__BRIEF A__:
Answer these questions from the article on the MIT Covid-19 projections:
(i) Data from about how many countries did the study use?
(ii) In the second scenario, what daily testing rate is adopted, and on what date?
(iii) Which country comes right after India in the top ten by projected daily infection rates?
__BRIEF B__: Reproduce part of the article on the MIT Covid-19 projections without any changes. Begin at the words "The first two" and stop after "the United States.".

__DOCUMENT SECTION__:
========================

India could have 2.87 lakh Covid-19 cases per day by 2021 winter if no cure found: MIT study
In the absence of an effective vaccine and improved health infrastructure across states, India could record about 2.87 lakh projected cases of coronavirus per day by the end of winter 2021, according to a study by scientists and researchers from the Massachusetts Institute of Technology (MIT).
MIT professors Hazhir Rahmandad and John Sterman, and PhD candidate Tse Yang Lim, indicated that the top ten countries by projected daily infection rates at the end of winter 2021 are India with 2.87 lakh infections per day, followed by the United States, South Africa, Iran, Indonesia, the UK, Nigeria, Turkey, France, and Germany.
The study used data from about 84 countries spanning an estimated 4.75 billion people. With the help of the global data, the researchers developed a dynamic epidemiological model for projected coronavirus infections. Aggressive testing by nations and reductions in contacts in response to risk perception will significantly reduce future Covid-19 cases while laxer response, negligence and normalisation of risks can lead to outbreaks which could overwhelm existing health infrastructure of countries.
Adding a note of caution, the researchers said that the projections for the spread of the disease are very sensitive to assumed testing of samples, behavioural, and policy responses, and they should be interpreted as indicators of potential risk and not a precise forecast of future cases in several countries.
Projections under three scenarios were taken into account as part of the study:
1. Using the current country-specific testing rates and response functions moving forward
2. If enhanced testing -- of 0.1 per cent a day -- is adopted on July 1.
3. If sensitivity of contact rate to perceived risk is set to 8, leaving testing at current levels.
The first two scenarios project a very large burden of new coronavirus cases by the latter half of 2020, with hundreds of millions of cases concentrated in a few countries estimated to have insufficient responses given the high risks, primarily India, but also Bangladesh, Pakistan, and the United States.
“Our model simulates the progression and spread of Covid-19, including how people interact, how many get sick, how many get tested, how many are hospitalized, how many die -- and how people change their behaviour in response to the risk they perceive,” Rahmandad, one of the researchers said.
“We then use a wide range of data to estimate the parameters of the model -- say, what fraction of infections are asymptomatic, and how contagious the virus is -- to give the best match to the real world data,” they said.
On the flip side, the magnitude of the Covid-19 pandemic is widely underreported, the researchers have warned. The authors also cautioned that despite the increasing numbers no country is remotely close to establishing herd immunity to combat the virus.

========================

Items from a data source
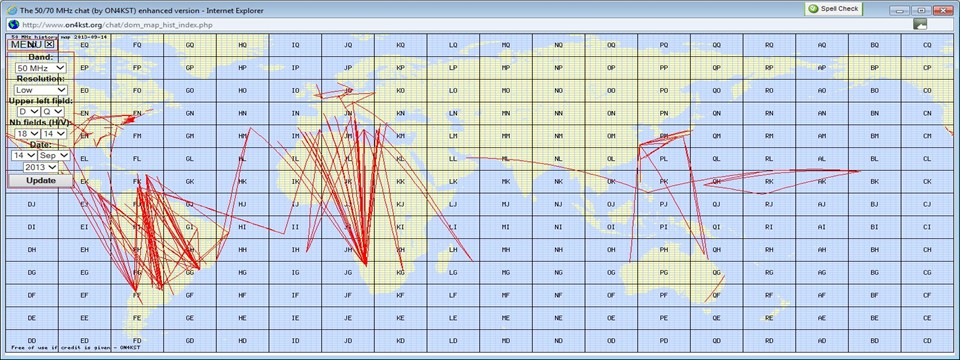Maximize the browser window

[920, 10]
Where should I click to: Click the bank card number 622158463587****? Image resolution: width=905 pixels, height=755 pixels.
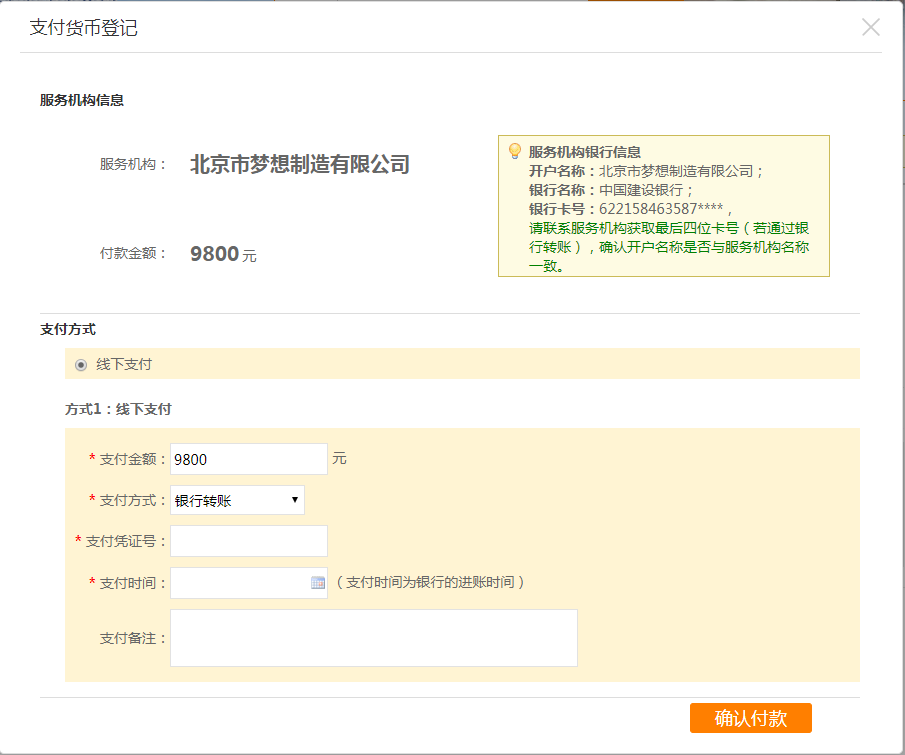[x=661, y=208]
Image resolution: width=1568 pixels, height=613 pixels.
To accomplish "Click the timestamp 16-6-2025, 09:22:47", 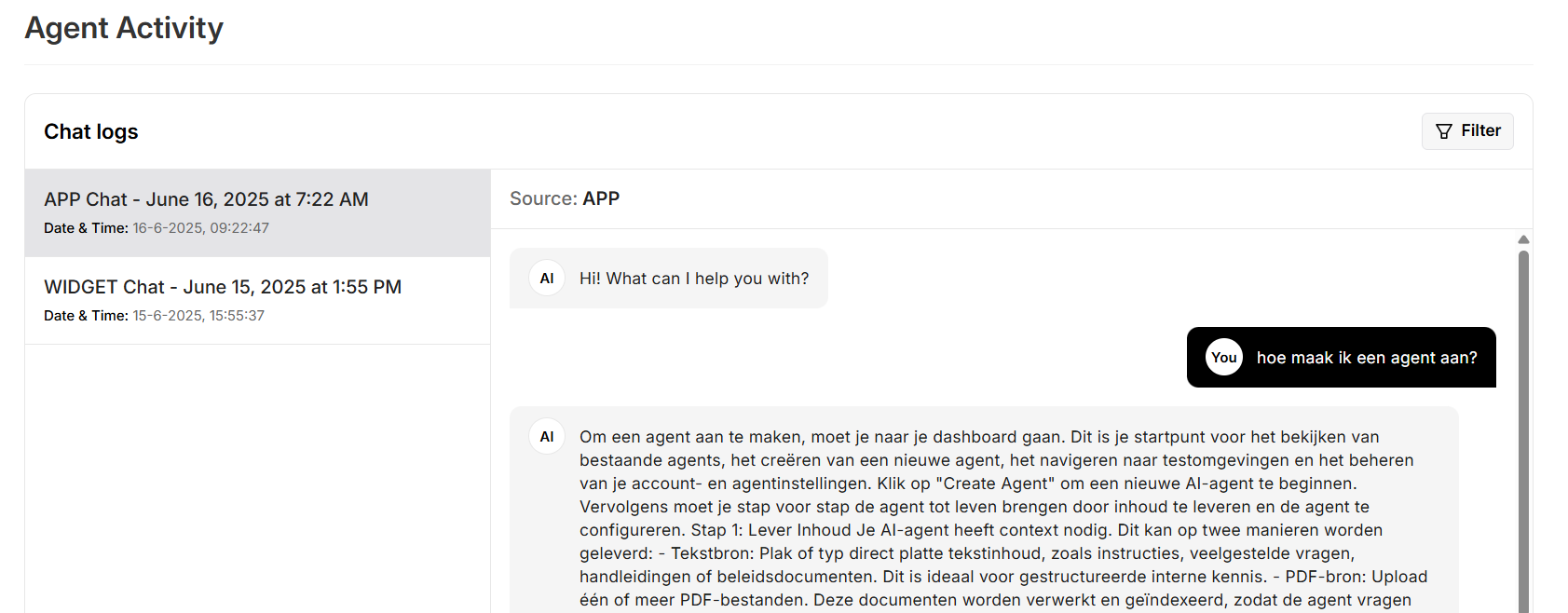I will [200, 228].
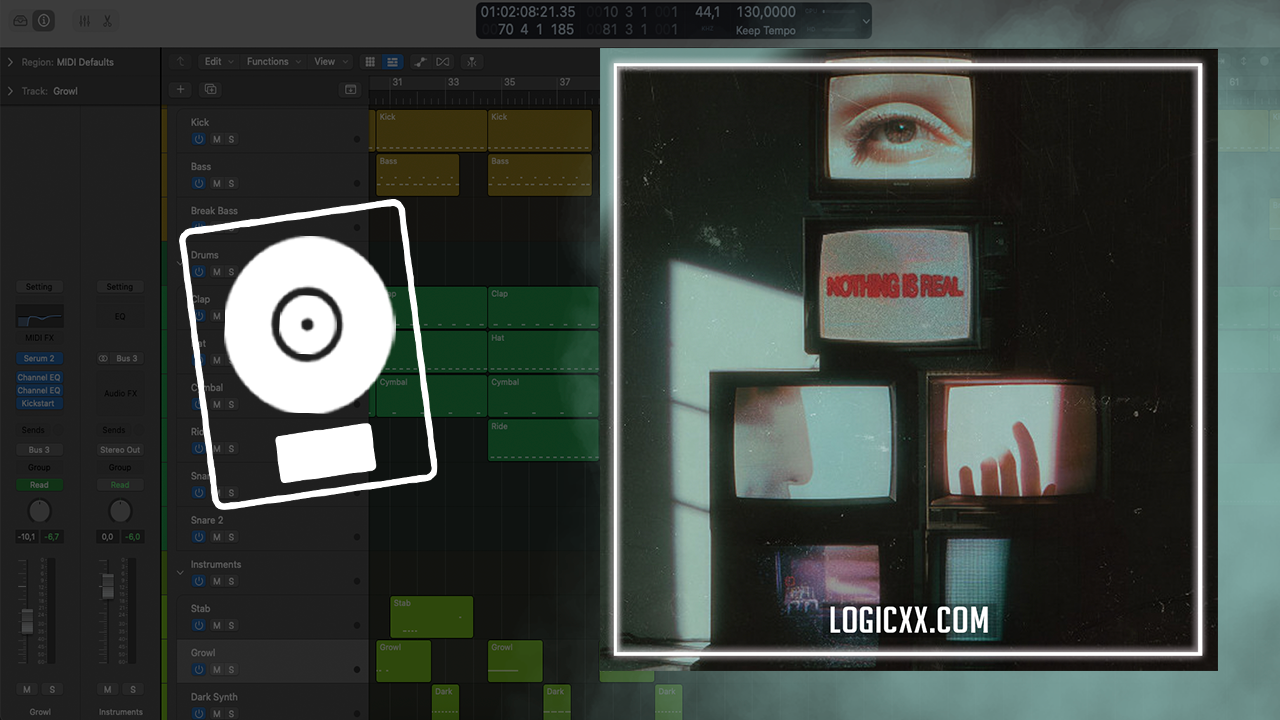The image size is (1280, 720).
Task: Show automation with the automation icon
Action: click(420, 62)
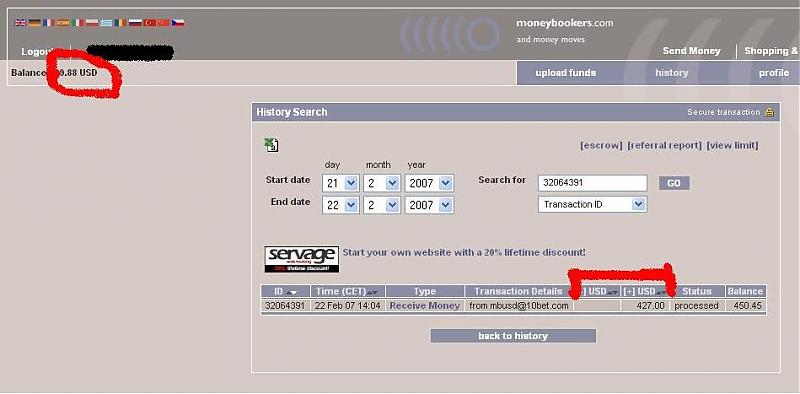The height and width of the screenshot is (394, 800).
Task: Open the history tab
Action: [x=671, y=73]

========================

__TASK RESULT A__:
(i) About 84 countries
(ii) 0.1 per cent a day, adopted on July 1
(iii) The United States

__TASK RESULT B__:
The first two scenarios project a very large burden of new coronavirus cases by the latter half of 2020, with hundreds of millions of cases concentrated in a few countries estimated to have insufficient responses given the high risks, primarily India, but also Bangladesh, Pakistan, and the United States.